The next exercise is instructing your men in the nature of signals, and in how to act by the beat of a drum, the sound of a trumpet, or the special motion of the colors; they will easily understand orders given by word of mouth. And since different notes and sounds are of great importance, and since they have various effects, I shall tell you what sorts of military music were used by the ancients. The Lacedaemonians, as Thucydides informs us,218 used flutes in their armies, as the most proper instrument to make them move regularly and resolutely, but not precipitously. The Carthaginians, for the same reason, used citharas in their first attack.219 Alyattes, king of Lydia, used both; 220 but Alexander the Great and the Romans used horns and trumpets,221 which they thought the fittest instruments to rouse the courage of their men and to inspire them with martial ardor. But since we have imitated both the Greeks and Romans in arming our men, we shall also borrow our military music from each of those nations. The general, then, should have his trumpets about him, since they are the most proper instruments for inspiring his army, and since they can be heard farther than any other. The lieutenant colonels, and other battalion officers, should have small drums and flutes, not to be played upon as they commonly are, but to be played in the same manner that they are sounded at great banquets and other festivities. With these trumpets the general can immediately make his army understand when he would have it halt, advance, or retreat, when he would have the artillery discharged, and when he would have the velites extraordinary move forward; by various notes and sounds he can acquaint them with all the different maneuvers he thinks need to be made; these signals should afterward be repeated by the drums; and the whole army should frequently be drilled in this exercise because it is of the utmost consequence. As for the cavalry, they may have trumpets too, but of a smaller size and of a different sound. This is all that occurs to me at present concerning the forming and exercising of an army.

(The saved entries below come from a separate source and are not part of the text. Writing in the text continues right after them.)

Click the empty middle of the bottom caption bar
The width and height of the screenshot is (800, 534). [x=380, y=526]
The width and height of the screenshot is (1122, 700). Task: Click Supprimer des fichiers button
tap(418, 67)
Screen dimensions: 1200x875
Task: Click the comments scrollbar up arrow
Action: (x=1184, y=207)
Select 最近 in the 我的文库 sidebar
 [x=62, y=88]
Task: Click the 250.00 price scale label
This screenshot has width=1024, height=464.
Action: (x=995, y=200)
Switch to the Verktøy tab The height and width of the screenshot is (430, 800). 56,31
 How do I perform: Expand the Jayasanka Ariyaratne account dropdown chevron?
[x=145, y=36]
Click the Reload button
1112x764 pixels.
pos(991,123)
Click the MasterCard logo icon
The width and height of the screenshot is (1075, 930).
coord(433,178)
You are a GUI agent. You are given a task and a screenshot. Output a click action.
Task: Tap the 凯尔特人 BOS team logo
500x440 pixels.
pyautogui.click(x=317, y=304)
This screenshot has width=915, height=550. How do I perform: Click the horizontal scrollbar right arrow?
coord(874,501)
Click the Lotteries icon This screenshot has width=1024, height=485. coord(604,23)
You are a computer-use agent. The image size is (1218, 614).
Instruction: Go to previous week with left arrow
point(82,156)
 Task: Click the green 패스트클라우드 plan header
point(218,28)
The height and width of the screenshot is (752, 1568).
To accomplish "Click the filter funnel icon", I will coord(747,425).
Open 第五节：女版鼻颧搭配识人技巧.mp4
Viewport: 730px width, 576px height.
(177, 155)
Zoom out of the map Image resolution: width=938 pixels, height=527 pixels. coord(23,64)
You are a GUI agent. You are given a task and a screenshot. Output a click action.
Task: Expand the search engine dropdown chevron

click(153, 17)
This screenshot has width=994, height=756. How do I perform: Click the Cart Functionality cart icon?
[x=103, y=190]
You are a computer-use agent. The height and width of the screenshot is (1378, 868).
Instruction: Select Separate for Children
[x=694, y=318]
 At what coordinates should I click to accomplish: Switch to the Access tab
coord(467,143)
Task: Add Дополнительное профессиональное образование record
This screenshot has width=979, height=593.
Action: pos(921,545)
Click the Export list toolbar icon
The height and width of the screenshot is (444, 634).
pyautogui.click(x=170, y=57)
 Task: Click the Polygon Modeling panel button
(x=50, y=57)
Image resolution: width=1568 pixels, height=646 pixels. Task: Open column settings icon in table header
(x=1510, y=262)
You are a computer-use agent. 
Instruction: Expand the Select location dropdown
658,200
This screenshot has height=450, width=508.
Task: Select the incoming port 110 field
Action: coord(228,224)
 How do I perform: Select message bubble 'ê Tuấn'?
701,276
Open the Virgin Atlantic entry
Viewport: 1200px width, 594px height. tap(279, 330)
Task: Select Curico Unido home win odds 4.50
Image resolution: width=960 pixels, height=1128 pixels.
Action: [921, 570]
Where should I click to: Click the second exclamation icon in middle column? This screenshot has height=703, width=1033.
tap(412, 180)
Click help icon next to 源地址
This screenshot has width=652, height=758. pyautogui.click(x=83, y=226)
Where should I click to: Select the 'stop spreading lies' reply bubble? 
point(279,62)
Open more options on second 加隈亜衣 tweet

Luigi. I have only one more question to ask; I hope it will not tire your patience if I ask why in the recent battle the velites extraordinary and light cavalry began the attack with a great shout, whereas there was a dead silence when the rest of the army began to engage? I confess I am at a loss to account for this, and therefore beg you to explain it to us.

Fabrizio. The opinions of ancient authors vary concerning this matter; that is, whether those beginning the battle should rush on with furious shouts and outcries, or march up to the attack with silence and composure. The latter is certainly the most proper means of preserving good order, and of hearing commands more distinctly; the former is certainly the most proper means of inspiring your own men and dismaying the enemy; as I think some regard ought to be had for all these circumstances, I made one part of my army begin with a great shout and the other with deep silence. But I do not think a continual shout can be of any service; quite the contrary, it will prevent the general’s orders from being heard—this must be attended with terrible consequences. Nor is it reasonable to suppose that the Romans used any such shouts after the first onset; we read in many parts of their history that when their armies were beginning to give way, they were often prevented by the exhortations and reproaches of their commanders; we also read that their order of battle was sometimes changed, even in the heat of action. These things could not have been done if the voice of the officers had been drowned in the shouts of the soldiers.